— Provided information —
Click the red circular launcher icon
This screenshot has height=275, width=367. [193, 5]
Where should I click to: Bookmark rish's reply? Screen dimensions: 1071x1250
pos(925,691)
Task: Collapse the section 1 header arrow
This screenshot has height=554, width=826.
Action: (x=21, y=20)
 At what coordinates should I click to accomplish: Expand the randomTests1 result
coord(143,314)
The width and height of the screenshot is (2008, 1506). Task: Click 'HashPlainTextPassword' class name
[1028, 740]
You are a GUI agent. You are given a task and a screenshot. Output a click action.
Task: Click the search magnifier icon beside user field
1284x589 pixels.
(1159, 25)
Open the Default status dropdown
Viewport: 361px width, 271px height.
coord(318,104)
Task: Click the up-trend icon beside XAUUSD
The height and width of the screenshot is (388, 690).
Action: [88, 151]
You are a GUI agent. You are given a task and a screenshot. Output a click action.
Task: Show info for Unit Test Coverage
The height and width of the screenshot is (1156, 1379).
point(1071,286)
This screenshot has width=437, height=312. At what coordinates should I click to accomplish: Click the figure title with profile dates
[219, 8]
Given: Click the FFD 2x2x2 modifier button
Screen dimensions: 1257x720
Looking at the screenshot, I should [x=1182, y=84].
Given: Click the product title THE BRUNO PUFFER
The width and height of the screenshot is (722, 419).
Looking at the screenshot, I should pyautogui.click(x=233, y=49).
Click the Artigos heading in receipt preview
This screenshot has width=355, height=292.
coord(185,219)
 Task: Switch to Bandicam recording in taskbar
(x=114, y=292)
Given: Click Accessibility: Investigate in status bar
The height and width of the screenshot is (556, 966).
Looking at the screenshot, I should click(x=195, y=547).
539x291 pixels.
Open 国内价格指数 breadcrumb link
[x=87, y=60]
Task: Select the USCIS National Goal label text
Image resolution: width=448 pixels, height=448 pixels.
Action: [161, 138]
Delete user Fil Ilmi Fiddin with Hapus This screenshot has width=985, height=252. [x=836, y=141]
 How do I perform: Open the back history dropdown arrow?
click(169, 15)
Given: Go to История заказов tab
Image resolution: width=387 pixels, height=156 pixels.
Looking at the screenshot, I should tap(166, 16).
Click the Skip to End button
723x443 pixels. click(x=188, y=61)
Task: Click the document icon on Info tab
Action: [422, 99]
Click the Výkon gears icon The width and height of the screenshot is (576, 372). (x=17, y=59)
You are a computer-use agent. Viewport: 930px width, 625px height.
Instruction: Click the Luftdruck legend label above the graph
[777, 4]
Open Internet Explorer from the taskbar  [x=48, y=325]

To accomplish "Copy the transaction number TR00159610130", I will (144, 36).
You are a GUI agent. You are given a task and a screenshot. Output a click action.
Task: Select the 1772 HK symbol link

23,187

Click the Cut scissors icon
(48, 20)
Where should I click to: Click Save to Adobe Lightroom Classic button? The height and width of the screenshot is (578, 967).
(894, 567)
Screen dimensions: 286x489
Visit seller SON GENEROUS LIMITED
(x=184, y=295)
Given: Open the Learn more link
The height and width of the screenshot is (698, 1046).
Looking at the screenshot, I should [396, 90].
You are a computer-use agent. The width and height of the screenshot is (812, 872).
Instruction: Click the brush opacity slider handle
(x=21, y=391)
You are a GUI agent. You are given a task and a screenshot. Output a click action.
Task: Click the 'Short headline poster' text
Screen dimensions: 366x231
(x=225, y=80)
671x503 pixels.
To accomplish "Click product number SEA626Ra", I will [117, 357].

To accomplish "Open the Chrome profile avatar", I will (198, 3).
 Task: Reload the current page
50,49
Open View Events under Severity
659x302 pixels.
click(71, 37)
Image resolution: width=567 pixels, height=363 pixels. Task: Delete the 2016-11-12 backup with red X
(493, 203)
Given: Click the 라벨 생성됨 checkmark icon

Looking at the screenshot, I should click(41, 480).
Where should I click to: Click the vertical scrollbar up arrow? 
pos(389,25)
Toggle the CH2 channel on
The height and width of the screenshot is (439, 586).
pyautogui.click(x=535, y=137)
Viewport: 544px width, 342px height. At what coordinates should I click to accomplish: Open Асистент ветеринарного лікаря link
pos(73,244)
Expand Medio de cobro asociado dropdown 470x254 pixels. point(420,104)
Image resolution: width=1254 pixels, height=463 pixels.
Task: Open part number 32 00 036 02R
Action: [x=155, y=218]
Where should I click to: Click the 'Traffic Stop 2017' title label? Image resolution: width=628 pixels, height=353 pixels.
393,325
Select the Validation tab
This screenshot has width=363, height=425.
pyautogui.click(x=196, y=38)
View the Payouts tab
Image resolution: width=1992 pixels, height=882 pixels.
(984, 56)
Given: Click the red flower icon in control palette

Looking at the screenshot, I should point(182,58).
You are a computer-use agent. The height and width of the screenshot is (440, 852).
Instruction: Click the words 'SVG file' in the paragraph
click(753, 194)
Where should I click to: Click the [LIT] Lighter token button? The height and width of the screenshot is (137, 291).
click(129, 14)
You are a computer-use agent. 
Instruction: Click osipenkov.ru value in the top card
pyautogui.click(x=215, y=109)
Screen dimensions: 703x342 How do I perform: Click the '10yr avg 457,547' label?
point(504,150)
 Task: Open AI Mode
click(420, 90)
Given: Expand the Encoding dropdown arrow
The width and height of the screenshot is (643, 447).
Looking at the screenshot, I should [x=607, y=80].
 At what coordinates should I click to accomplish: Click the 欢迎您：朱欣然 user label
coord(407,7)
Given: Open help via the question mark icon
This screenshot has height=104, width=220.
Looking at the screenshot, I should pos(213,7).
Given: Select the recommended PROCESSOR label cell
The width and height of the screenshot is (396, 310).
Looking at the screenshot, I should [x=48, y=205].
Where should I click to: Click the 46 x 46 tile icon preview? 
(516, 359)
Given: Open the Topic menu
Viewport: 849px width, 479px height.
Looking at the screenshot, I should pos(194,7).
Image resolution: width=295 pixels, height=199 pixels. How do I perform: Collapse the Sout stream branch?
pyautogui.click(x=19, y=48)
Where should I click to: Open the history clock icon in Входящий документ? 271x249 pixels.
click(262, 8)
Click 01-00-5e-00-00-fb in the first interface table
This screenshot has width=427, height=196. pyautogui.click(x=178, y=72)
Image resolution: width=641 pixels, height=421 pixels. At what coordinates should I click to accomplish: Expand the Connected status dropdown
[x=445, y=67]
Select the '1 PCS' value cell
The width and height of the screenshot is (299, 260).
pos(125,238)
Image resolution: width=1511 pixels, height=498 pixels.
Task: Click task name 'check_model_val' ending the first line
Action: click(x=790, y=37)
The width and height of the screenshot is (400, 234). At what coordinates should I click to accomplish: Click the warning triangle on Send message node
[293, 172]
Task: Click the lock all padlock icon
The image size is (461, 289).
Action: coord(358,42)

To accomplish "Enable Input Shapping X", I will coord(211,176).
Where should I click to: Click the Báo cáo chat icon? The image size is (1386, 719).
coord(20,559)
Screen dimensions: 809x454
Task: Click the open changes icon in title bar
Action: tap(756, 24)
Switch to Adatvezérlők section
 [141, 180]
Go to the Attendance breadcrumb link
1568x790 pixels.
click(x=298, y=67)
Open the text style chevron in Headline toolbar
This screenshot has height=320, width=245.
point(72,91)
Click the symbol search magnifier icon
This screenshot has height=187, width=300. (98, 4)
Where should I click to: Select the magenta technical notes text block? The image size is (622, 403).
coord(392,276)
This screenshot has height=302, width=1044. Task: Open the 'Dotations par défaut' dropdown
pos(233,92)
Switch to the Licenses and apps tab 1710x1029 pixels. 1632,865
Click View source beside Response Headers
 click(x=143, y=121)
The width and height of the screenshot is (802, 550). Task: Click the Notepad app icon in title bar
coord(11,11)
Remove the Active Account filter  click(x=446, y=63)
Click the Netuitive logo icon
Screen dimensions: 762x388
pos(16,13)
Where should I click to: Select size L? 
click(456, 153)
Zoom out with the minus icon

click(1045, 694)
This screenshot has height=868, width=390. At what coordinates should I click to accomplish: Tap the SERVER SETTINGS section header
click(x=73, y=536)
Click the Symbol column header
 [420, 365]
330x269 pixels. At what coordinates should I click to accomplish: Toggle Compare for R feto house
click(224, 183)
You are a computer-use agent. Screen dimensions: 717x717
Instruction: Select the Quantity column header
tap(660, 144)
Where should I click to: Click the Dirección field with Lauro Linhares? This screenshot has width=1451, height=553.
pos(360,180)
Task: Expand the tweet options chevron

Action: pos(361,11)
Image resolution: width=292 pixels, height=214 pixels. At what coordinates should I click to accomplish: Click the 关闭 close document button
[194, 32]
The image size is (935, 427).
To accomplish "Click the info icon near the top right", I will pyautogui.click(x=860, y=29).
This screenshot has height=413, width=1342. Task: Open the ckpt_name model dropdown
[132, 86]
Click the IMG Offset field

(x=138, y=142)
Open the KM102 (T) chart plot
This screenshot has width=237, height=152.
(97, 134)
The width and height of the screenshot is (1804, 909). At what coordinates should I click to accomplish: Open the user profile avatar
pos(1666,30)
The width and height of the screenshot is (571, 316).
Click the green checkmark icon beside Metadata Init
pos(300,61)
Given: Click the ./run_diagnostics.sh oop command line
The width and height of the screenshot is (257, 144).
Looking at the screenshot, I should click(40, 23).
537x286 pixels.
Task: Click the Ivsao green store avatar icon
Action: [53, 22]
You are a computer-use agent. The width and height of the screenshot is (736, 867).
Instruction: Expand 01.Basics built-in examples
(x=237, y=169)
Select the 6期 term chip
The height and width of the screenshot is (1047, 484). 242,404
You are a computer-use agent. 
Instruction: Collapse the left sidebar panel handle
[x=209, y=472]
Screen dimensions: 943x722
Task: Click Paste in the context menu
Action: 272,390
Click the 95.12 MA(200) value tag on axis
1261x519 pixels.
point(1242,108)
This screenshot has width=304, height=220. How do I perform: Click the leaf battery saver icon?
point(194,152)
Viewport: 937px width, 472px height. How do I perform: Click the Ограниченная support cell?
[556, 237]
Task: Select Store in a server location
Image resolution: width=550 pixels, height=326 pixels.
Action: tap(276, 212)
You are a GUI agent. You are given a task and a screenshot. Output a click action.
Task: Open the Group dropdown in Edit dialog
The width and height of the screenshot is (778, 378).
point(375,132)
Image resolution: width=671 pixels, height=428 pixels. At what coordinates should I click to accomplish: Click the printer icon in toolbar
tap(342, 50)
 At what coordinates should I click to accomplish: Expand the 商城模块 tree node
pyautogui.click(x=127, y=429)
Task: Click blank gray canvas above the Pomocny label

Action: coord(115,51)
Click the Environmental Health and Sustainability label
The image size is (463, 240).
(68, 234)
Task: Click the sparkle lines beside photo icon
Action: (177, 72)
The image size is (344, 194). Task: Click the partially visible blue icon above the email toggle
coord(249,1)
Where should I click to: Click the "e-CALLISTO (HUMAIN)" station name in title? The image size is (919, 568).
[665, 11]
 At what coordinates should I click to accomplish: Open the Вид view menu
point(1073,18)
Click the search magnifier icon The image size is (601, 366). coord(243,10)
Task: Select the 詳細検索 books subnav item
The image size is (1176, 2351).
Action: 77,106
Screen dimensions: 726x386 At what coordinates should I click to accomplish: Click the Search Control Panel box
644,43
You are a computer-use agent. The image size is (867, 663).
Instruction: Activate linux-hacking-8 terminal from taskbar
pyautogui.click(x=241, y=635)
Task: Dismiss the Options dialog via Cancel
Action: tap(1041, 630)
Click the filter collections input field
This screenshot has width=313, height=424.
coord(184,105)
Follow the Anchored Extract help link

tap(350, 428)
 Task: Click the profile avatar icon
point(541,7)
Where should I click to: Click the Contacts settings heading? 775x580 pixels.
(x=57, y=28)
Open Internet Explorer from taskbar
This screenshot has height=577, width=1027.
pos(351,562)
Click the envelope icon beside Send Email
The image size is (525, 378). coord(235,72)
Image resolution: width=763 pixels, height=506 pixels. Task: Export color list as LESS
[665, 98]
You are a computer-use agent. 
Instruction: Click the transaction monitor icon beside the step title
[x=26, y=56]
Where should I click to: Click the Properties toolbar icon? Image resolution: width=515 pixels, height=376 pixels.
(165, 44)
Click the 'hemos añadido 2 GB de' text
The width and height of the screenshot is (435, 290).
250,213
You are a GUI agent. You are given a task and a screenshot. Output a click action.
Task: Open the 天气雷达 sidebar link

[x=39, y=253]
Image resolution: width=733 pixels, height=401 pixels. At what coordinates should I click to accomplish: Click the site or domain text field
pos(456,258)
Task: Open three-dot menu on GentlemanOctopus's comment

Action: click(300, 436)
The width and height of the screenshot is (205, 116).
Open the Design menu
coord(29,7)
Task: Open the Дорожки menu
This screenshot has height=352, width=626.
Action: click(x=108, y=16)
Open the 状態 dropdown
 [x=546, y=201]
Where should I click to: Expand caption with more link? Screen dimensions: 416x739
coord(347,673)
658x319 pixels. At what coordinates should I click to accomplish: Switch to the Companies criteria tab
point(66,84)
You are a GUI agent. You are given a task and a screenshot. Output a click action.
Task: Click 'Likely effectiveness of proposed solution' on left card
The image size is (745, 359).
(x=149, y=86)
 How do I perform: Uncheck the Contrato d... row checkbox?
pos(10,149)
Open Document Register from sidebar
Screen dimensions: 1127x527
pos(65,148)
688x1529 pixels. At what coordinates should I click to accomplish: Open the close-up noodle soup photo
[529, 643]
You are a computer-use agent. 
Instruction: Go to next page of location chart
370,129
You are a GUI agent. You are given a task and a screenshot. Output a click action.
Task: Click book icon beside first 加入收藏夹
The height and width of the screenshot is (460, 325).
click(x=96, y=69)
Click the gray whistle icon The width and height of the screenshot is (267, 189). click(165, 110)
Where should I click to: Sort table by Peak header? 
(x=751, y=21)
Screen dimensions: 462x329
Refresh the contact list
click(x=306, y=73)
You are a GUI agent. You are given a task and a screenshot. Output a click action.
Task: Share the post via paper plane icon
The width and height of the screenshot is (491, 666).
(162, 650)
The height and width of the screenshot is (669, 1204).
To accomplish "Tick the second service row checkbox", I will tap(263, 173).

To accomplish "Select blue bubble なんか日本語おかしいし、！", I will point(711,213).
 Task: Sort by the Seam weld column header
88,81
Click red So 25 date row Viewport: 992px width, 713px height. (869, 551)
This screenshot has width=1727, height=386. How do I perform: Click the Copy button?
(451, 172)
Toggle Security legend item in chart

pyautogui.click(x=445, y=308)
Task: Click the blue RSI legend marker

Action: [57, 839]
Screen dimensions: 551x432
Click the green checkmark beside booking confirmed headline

— Your instructions —
Find the string "Internet" in the entries above and return each line that holds it.

— Result —
Open Internet Explorer from the taskbar  [x=48, y=325]
Open Internet Explorer from taskbar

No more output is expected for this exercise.